The problem is that, using purely Backup 1.0 technologies, doing this task is kind of tricky.

Those hard disk files are always open and always in use while the virtual server is running. The simplest thing would be to temporarily shut down the virtual server, back up all of its files, then start it up again—and that's exactly what many companies do. But that takes us back to "backup windows," point‐in‐time backups, and other Backup 1.0 downsides.

The second possible scenario is to run backup software within the virtual server. The backup solution would see a C, D, and E drive, and would back them up exactly as if the backup solution were running on a physical server. That means we would back up Exchange exactly as we always have, back up SQL Server normally, and so on. Nothing changes, really; the backup solution is unaware that it's running inside a virtual machine (VM), so it behaves as if virtualization doesn't really exist.

There are pros and cons to both the "inside the VM" and the "outside the VM" scenario. When you're backing up the entire VM from outside, you're getting everything.
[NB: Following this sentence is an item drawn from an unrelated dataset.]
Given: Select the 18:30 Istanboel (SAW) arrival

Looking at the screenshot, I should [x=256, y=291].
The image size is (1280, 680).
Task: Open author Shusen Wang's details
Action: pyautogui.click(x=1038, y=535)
Essentially, those virtual disk files are disk images, and by backing up those disk files, you're enabling pretty straightforward restore and disaster recovery scenarios. However, you lose any kind of granularity—you're backing up the entire server, and that's all you can restore, too—the entire server. The fact that it's a virtual server makes it very easy to restore to a different location—just pick a different virtualization host.

The "inside" approach gives you granularity, meaning you can back up individual files and so on. However, you pick up some of the downsides to any physical server backup: In order to restore the server from bare metal, you have to install the operating system (OS) and your backup solution, at a minimum.

There's a twist to VM storage that complicates all of this—the Storage Area Network (SAN). Figure 7.2 illustrates the differences.

Figure 7.2: A virtual server using a SAN.

Virtual servers don't have to store data on virtual disks. They're also capable of connecting to a SAN, and storing their data directly on it—without creating the fiction of a virtual hard disk. But does that create new possibilities for backups? Not necessarily. SANs generally assign big chunks of disk space to a particular server for access, meaning whatever SAN disk space is being used by the virtual server can only be used by the virtual server. Many SANs do support the ability for backup solutions to only read the disk space assigned to a server, meaning the backup solution could grab the virtual server's files and folders while the virtual server was running—but that's adding a layer to your backup and recovery scheme.

Both the "inside" and "outside" techniques have pros and cons, but which one is best? Most importantly, which one comes closest to our Backup 2.0 manifesto?

Backups should prevent us from losing any data or losing any work, and ensure that we always have access to our data with as little downtime as possible.

To answer those questions, let's look more closely at both techniques.

In the Old Days

Let's look at virtual server backup from a purely Backup 1.0 perspective, which is what most companies are using today. I've already outlined both the "inside" and "outside" techniques; now let's dive into a bit more detail. To keep things simple, I'm going to focus on Microsoft's Hyper‐V virtual server hypervisor; obviously, the techniques I'm discussing are substantially similar on other virtualization platforms, but this book has had a nice Microsoft focus to this point, so I'll keep it there for the specifics.

Backup Techniques

Let's consider the "inside" approach first, which means you have a backup solution running inside each and every VM, grabbing the files and folders and data from inside that VM. This is a straightforward technique that a lot of companies use because it's exactly the same as the techniques they've always used for backing up servers. A backup solution can grab individual files and folders—subject to all the Backup 1.0 limitations that I've discussed in the preceding six chapters, of course.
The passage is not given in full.